Figure. 2. A multi-layer recursive explanatory structure model
for supply chain data governance.
5.2. Data governance optimization structure hierarchy analysis
5.2.1. Data governance surface layer
The surface-layer indexes of data governance are the direct elements to
evaluate the process of data governance, of which five indexes involve
the governance subject, data, governance environment and governance
technology of the governance system. They also indicate the
comprehensiveness and rationality of the surface-layer governance
system. Effective data use and metadata management are not only the
basic elements to improve the efficiency of data governance
optimization, they are also the indexes that can most easily show the
governance results. The government department policy, the organization
of enterprise data department and the competing environment of supply
chain can directly influence the process of supply chain data governance
optimization.
5.2.2. Data governance middle layer
The middle layer of data governance is supported by the root layer
metrics, which act on the surface layer metrics, and the impact is
indirectly penetrated into the supply chain data governance ecosystem.
Data quality, as the core element of the middle layer of data
governance, is an important yardstick to assess the results of data
governance optimization. The supply chain requires high accuracy and
timeliness of data, and each participant in the supply chain needs to
make plans and risk decisions through real-time data in the processes of
production, distribution, procurement and after-sales. The improvement
of data quality not only increases the user’s consumer experience and
trust, but also promotes the overall governance process of the supply
chain.
Along with the root layer data operation technology to support the whole
process of governance, the construction of information platform needs to
rely on advanced technology development capability as support, and the
sustainable development of industrial Internet also needs to integrate
increasingly mature artificial intelligence, Internet of Things, cloud
computing and other information technology(Shuangming et al, 2018).
Since the orderly and safe flow of data is the premise of the
intelligent construction and orderly operation of the platform, the
development and construction of the information platform is positively
influenced by the data sharing ability and data security, and acts on
the collaborative development of each node enterprise in the supply
chain and promotes the healthy competition in the supply chain market.
Enterprises are driven by economic interests to enhance their core
competitiveness by improving their data service and innovation
capabilities, and then realize the personalized needs of those being
served.
However, users, as users and governors of data, have their personal data
needs met as a reflection of supply chain value realization. Stimulating
the motivation of user data governance can promote the sustainable
development of the governance system. As the leading force of supply
chain data governance, the government is committed to the construction
of a quality management system for the whole life cycle of data, and
enhancing the government’s willingness for data governance is a
prerequisite for promoting the overall planning and policy
implementation of supply chain big data by government departments. The
government can develop an effective data governance system through
active governance policies, promote the transformation of data content
into high-value streams, and provide a positive driving force for the
sustainable operation of the governance system.

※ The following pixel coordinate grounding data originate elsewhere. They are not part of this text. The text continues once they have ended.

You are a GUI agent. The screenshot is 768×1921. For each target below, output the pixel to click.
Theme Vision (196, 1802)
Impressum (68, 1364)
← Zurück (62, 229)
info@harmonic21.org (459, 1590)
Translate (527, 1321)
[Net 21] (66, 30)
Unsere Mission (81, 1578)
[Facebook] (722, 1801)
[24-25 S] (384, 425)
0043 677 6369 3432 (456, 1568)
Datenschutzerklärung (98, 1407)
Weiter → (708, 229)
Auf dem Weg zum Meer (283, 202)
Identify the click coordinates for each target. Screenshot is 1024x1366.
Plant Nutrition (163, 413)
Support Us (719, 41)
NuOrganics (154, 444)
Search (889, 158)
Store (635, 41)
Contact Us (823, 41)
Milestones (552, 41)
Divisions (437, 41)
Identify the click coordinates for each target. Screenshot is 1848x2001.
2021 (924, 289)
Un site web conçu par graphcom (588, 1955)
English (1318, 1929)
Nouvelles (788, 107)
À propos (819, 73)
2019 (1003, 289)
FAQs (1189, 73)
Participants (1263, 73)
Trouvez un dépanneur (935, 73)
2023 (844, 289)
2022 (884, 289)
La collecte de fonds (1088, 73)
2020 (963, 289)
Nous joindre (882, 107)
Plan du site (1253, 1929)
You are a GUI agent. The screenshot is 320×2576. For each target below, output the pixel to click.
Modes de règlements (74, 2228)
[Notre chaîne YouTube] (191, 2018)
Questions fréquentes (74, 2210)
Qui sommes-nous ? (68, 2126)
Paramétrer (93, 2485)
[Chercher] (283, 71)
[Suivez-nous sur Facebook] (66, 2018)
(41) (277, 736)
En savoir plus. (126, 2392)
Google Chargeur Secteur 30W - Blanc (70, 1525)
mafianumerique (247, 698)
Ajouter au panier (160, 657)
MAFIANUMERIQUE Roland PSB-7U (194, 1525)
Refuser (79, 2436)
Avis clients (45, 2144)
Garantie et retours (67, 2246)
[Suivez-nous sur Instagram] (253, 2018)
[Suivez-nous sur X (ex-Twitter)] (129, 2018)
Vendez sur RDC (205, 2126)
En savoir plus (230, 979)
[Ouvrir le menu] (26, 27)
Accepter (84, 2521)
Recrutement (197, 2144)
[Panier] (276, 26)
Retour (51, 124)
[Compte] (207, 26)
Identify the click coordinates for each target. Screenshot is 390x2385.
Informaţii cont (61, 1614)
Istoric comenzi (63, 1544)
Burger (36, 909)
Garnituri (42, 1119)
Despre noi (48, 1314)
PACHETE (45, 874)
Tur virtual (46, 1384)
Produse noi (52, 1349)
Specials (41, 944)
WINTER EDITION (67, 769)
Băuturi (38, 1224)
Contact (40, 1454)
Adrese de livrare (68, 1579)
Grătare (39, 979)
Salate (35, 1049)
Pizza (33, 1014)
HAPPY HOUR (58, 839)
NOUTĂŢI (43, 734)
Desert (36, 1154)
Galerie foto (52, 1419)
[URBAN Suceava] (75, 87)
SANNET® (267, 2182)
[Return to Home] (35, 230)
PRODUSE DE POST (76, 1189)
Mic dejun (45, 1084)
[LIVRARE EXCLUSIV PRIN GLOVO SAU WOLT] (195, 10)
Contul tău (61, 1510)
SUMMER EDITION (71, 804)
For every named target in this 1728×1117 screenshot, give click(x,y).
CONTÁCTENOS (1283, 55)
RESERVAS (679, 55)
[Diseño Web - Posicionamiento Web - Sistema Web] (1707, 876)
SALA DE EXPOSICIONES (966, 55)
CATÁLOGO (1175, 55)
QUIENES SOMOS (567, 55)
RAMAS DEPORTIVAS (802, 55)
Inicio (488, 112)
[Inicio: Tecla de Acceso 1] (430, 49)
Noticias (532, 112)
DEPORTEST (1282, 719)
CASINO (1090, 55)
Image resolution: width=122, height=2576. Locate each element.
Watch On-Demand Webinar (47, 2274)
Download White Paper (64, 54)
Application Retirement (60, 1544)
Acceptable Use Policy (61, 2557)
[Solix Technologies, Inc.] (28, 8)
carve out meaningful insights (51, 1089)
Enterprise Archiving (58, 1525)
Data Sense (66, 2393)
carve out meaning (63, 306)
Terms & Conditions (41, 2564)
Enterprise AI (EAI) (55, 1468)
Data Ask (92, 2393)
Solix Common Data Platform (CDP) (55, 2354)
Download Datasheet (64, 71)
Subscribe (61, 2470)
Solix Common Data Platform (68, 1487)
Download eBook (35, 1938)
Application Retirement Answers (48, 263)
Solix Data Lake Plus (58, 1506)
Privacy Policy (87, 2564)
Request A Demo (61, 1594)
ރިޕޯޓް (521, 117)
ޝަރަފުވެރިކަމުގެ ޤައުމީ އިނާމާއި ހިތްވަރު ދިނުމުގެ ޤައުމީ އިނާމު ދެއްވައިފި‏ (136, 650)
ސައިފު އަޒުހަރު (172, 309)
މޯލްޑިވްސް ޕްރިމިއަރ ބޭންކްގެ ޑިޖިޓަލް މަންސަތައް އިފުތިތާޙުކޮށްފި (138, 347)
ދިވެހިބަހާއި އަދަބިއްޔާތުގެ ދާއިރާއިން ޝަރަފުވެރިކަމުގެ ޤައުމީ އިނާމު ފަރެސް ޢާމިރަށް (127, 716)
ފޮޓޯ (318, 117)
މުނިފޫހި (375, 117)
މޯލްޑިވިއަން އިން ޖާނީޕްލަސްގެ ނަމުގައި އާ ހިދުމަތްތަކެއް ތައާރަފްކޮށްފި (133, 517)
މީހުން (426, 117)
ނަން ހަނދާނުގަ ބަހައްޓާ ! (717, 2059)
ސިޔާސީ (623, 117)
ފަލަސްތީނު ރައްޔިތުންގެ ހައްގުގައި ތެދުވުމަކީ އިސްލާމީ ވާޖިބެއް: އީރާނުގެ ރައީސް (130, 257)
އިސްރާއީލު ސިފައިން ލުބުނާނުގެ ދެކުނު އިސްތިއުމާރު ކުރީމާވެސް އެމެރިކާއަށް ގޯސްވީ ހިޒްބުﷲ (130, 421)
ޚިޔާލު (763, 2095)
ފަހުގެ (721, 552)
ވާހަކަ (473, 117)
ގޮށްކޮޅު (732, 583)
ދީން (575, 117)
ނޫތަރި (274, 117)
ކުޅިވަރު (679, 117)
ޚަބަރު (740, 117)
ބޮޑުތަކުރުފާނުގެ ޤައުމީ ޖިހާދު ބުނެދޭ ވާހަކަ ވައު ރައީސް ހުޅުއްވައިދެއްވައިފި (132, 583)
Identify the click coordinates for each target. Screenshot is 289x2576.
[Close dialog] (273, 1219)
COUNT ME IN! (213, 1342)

5.2.3. Data governance root cause layer
The root indexes of supply chain data governance are the decisive
indexes of the optimization effect of supply chain data governance. The
degree of data security risk, data technology operational support and
data sharing capability have the greatest impact on the sustainability
of the governance ecosystem.
It can be seen that the data operation technology supports the steady
development of the whole governance system. Improving data operation
technology from the root is more conducive to the intelligent
construction of supply chain collaboration and industrial Internet. At
the same time, advanced data technology can simplify the data service
process and pursue the principle of cost and efficiency priority while
continuously improving quality and maintaining data user satisfaction,
so as to reshape the core competitiveness of each node enterprise in the
supply chain from three aspects: cost reduction, efficiency increase and
quality improvement. The development of cloud-based supply chain under
the industrial Internet has also exposed problems such as data security
crisis and obstructed data circulation in the process of achieving
end-to-end digital transformation. Due to the trusted data interaction
environment in the supply chain system, the open and transparent supply
chain personal privacy data and false circulation data are exposed to
users and supply chain node enterprises, which hinders the sustainable
development of the supply chain data governance ecosystem. At the same
time, the persistent problem of poor circulation data transmission
efficiency throughout the supply chain also leads to the reduction of
data validity and affects the convergence and sharing of data upstream
and downstream of the supply chain.
Therefore, data technology support, data security and data sharing are
not only the core issues of supply chain data governance that need to be
solved urgently, but also the underlying governance logic that runs
through the whole governance system.